Trace of a matrix and an expansion of eigenvectors

[CuppoJava]

Hi,
I'm trying to derive the Kullback-Leibler divergence between two multi-variate gaussian distributions, and I need the following property. Is there a simple way to understand this?

Prove that:
Given that E has orthonormal eigenvectors u_{i} and eigenvalues \lambda_{i}

Then:
trace(A*E) = \sum_{i}u^{T}_{i}*A*u_{i}*\lambda_{i}

I'm not quite sure how to start. I suspected that it can be proven by looking at block matrices but I didn't get anywhere with that. Thanks a lot for your help.
-Patrick

 

[tiny-tim]

Hi Patrick!

(have a sigma: ∑ and a lambda: λ and try using the X₂ tag just above the Reply box )

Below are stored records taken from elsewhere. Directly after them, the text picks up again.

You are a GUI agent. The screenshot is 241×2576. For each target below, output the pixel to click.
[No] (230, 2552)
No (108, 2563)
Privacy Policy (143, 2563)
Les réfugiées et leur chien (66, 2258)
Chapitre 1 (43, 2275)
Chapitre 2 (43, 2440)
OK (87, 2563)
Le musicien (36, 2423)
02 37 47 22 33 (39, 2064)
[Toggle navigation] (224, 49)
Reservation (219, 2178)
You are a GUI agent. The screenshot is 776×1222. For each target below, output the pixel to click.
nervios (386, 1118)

If the u_i are orthonormal, then they can be used as a basis, and in that basis tr(AE) = ∑ λ_iA_ii

Then transform back to a general basis, and you get the result given.

(there's probably a more direct way of doing it, also! )

 

[CuppoJava]

Thanks Tiny_Tim. It took me a while to figure out the details but I finally got it. Your advice worked perfectly!

PS: And thanks for the generous greek letters. =)